At a local hotel, Toru meets Malta Kano and her sister Creta. Creta reconvenes with Toru at his home later and tells the story of Creta's unfortunate violation—she was raped by Kumiko's brother Noboro. She leaves. Kumiko comes home wearing a new perfume, and he suspects it was a gift from an unknown man. When Lieutenant Mamiya calls to tell him Honda has died, Toru learns that Mr. Honda left something to him in the will. Mamiya swings by to give Toru his small inheritence, and he tells a strange story about war in Manchukuo where he witnessed a man skinned alive by the Kwantung Army. When he leaves, Toru checks the box with Honda's gift and discovers that it's empty. The gift is nothing.

Part Two: "Bird as Prophet"

Now Kumiko herself has gone missing. Toru learns from Noboro and Malta that Kumiko has indeed been sleeping with a new man, and she really likes him, so she's leaving Toru now, probably forever. Toru is distraught. To distract himself, Toru goes to May Kasahara, and they go to the bottom of a well, and then into the city to people watch. May's work is counting the bald heads of men for a wig company. The antics fail, and Toru cannot help but remember his wife, their first date where they watched jellyfish. In a surrealist image, Toru imagines a hotel room with a woman. He notices a blue line on his face. Toru meets a woman with a singer, and he knows the singer from his personal past. Toru follows them, and the singer turns violent. Toru gets away by defending himself with a bat.

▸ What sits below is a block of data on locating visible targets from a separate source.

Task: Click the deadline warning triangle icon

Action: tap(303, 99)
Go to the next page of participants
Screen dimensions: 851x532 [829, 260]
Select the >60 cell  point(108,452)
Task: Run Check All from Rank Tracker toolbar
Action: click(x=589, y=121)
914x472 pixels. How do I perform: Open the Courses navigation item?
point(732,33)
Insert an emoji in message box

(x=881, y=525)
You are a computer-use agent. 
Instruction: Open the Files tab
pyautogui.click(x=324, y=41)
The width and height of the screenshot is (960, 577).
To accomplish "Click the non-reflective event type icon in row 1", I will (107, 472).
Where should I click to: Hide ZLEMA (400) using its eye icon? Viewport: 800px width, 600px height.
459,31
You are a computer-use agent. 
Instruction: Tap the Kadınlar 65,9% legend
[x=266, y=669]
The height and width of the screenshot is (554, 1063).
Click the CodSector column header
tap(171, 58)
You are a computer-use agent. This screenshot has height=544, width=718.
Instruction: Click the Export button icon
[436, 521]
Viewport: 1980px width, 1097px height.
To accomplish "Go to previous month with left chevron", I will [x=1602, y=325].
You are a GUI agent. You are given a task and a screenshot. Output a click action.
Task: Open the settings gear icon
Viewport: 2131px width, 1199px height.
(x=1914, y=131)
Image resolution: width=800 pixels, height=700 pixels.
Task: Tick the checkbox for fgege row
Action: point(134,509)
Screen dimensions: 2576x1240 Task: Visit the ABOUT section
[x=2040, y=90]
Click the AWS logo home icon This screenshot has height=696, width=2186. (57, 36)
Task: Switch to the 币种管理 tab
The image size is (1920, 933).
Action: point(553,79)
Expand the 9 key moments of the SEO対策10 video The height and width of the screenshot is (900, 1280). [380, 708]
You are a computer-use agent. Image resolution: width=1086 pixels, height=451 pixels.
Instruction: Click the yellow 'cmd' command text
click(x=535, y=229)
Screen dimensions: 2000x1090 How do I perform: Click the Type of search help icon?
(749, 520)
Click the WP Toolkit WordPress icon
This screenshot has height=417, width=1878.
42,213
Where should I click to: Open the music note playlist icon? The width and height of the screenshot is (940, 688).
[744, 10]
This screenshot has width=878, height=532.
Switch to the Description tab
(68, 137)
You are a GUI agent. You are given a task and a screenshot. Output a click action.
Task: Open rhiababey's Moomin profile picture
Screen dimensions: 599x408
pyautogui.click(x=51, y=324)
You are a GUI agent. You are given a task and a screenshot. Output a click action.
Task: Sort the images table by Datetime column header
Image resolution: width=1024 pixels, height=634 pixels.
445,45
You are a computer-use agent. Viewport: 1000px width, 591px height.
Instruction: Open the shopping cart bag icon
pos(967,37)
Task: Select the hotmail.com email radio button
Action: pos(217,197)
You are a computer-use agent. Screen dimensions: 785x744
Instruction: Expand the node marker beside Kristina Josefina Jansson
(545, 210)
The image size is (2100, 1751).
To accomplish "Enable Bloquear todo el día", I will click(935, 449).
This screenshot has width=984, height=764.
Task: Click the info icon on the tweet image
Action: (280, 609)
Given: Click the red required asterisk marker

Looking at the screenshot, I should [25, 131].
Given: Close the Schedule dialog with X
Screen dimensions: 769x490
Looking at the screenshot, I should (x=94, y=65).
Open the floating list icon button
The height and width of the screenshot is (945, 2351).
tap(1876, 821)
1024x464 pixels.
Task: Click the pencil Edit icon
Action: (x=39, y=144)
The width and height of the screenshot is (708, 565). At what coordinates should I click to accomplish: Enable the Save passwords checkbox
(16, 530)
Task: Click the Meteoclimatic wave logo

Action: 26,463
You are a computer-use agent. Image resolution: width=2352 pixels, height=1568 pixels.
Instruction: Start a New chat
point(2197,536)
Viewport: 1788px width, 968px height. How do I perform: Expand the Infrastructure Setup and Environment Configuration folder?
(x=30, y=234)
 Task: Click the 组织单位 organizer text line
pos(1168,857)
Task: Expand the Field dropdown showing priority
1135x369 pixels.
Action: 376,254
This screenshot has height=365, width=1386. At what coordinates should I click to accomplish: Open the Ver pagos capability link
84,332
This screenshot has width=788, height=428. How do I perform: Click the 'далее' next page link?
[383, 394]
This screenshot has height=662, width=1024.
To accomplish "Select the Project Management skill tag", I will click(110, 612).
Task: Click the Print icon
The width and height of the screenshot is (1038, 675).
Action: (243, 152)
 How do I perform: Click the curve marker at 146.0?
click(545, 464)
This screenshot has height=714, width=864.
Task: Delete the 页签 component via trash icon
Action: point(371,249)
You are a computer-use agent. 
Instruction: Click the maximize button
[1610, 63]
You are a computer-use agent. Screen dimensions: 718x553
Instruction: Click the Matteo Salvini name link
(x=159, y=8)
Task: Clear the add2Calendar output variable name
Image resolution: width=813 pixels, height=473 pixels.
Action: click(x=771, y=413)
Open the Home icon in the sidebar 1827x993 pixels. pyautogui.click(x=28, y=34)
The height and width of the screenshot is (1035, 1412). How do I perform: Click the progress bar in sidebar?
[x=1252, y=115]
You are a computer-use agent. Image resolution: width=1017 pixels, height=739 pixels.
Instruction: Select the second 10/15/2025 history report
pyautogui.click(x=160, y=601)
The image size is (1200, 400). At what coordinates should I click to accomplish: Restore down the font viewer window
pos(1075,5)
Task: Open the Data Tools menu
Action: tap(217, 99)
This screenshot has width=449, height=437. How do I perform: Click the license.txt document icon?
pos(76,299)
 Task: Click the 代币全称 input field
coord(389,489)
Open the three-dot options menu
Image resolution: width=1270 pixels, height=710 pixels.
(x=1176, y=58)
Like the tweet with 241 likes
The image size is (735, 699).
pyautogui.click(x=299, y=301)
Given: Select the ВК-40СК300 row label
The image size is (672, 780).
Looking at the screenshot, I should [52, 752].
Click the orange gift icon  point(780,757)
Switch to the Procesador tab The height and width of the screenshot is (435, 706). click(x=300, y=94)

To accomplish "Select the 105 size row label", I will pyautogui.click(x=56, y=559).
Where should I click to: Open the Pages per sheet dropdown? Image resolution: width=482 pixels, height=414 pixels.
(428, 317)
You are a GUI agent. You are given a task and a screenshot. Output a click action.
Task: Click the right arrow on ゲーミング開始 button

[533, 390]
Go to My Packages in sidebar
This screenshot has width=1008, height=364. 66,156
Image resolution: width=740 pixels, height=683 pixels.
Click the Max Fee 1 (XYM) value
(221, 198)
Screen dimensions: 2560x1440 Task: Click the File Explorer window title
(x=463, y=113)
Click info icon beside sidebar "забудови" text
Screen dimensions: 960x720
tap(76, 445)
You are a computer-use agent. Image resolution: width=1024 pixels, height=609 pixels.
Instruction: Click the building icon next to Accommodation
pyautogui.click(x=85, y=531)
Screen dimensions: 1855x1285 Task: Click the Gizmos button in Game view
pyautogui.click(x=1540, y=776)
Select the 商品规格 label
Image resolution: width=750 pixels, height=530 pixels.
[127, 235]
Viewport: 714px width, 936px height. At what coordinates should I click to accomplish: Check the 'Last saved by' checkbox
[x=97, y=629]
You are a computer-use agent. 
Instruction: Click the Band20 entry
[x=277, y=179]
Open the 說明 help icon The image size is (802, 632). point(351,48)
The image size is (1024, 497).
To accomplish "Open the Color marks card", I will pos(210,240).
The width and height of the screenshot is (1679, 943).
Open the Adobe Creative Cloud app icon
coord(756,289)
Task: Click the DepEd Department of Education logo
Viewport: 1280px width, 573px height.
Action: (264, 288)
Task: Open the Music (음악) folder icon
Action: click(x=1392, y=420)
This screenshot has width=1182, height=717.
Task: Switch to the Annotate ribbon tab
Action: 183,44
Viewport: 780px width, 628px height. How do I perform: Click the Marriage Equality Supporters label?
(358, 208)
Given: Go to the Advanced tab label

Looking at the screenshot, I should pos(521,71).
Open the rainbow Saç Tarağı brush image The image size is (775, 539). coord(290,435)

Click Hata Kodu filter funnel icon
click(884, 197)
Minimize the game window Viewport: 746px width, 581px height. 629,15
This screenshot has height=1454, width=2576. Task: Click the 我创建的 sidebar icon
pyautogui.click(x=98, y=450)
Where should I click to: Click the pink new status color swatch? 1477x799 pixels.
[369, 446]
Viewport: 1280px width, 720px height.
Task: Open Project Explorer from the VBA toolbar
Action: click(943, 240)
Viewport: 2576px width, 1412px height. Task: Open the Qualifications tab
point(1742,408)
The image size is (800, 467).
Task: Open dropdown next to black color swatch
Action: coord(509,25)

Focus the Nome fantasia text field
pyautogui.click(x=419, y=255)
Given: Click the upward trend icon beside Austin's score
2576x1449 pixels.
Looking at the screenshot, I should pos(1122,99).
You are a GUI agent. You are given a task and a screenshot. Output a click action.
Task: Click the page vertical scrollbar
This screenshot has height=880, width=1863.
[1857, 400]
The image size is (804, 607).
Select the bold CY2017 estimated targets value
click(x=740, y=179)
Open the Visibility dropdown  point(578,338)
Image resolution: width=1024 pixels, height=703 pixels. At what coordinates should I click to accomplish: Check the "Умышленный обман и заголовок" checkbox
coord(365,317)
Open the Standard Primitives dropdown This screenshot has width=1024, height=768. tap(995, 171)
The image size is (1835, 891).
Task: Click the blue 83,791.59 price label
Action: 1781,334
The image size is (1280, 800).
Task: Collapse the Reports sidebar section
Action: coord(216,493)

Part Three: "The Birdcatcher"

The woman Toru met is actually Nutmeg. He returns to another day of people-watching, and sees her again. They discuss some work, and she hires him to pleasure middle aged and elderly women who pay for him. He thinks about the dread and humiliation of prostitution. The blue mark never went away. Toru's new income helps him to buy the abandoned house. Nutmeg has a son named Cinnamon who takes care of the house and fixes the well. Toru still goes to the bottom of the well.

Then one day, Toru sees the missing cat. Toru arranges an internet chat to talk to his separated wife.

Suddenly it clicks: Toru discovers that he has been enchanted by a witch, and he leaves the bottom of the well and finds the hotel room and he confronts Nutmeg, who is actually Kumiko all along. He learns that Noboru was badly beaten into a coma by a man with a baseball bat. Toru fits the description. Then a man enters the hotel room and attacks Toru with a knife. Toru (perhaps unsurprisingly) kills that man with, you guessed it, a baseball bat.

Back at home in his lonely well, Toru is succumbing to the rising waters, but Cinnamon saves him. Nutmeg finally clarifies a few days later: Yes, Toru is under a supernatural curse, and in reality, Noboru just had a stroke, and that's why he's really in a coma. Kumiko decides to pull the plug keeping Noboru alive, killing him. May tells Toru that Kumiko succeeded, and Toru says he will wait for her, even if she has to serve a sentence in prison for her crime.